The Florida House Health & Human Services Committee passed a megabill Thursday morning that combines three prickly issues, in the hope that packaging them will make it harder for the Senate to kill or maim any of them.
HB 7113 would protect private for-profit trauma centers, allow for independent practice for nurse practitioners and allow out-of-state doctors to participate in telehealth without a Florida license. The Florida Medical Association opposes the latter two.
Such a package is sometimes called a “train” in legislative parlance. The idea of a train is that it’s a bunch of connected railcars, and it would be hard to remove one of them without causing them all to derail. As a practical matter, it means some lawmakers have to accept a proposal they don’t like in order to get one they really want. One of the creators of the telehealth legislation acknowledged as much.
A few minutes later, the process was replayed as another combo bill rolled out of the committee. HB 573 heightens oversight of assisted-living centers, allows visitation for grandparents, and enables outpatient surgery centers to expand their services as “recovery care” centers.
The first two parts of that combo brought no opposition to speak of. All the ammo was saved for the third, as both hospitals and nursing homes foresee the loss of some paying patients.
But they didn’t get to say much. HHS Committee Chairman Richard Corcoran, R-Land O’Lakes, limited public testimony to one minute per speaker, saying the committee had a lot to cover during this, its last meeting.

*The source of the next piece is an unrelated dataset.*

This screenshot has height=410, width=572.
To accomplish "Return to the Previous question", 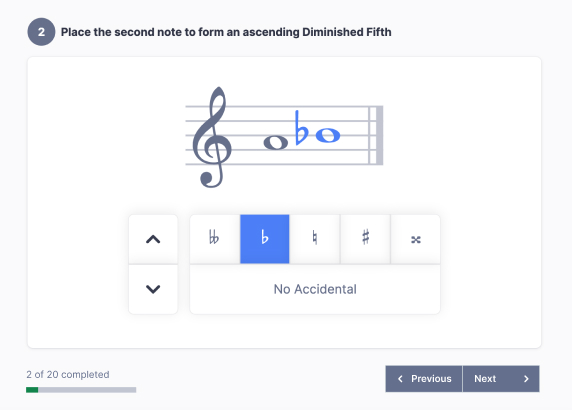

On HB 7113, some of the strongest objections came from Reps. Ronald “Doc” Renuart, R-Ponte Vedra Beach, and Gayle Harrell, R-Port St. Lucie. (Renuart is an osteopathic physician; Harrell is a former winner of the FMA’s award for “legislator of the year.”)
Renuart said physicians study many more years than nurse practitioners, grilling bill proponent Rep. Cary Pigman, R-Sebring, who is also a physician. “What useless knowledge were we given in those eight years (of college and medical school)?” he asked.
Pigman said it is misleading to compare the undergraduate training of physicians and nurses. Would-be doctors can enter medical school with a degree unrelated to medicine, he said, noting that he majored in chemistry. By contrast, he said, nurses have to major in nursing.
Renuart also objected that independent-practice nurses might not work in a “collegial manner” with physicians. Pigman said that’s not something a law can determine.
Data from other states show there is no significant difference in outcomes between physicians and independent nurse practitioners in primary care, Pigman said. Florida has access-to-care issues, he said, and it’s time for “innovation.”
In discussing out-of-state practitioners engaging in telehealth with Floridians, Harrell objected to the bill’s lack of a requirement that they have a Florida medical license. Without that, Harrell said, state authorities could do no background check or fingerprinting.
“We must be sure that our patients are getting — whether in person or through telemedicine –the standard of care,” Harrell said.
Bill backers said the doctors would have to have a license in good standing in their own state to register with Florida health officials as telehealth providers. Few would go through the time-consuming and onerous process of applying for licensure in every state for which they serve as telehealth consultants, they said.
Don’t put up “roadblocks,” Rep. Mia Jones asked fellow committee members. “We need to recognize times are changing. We don’t want Florida to be left behind.”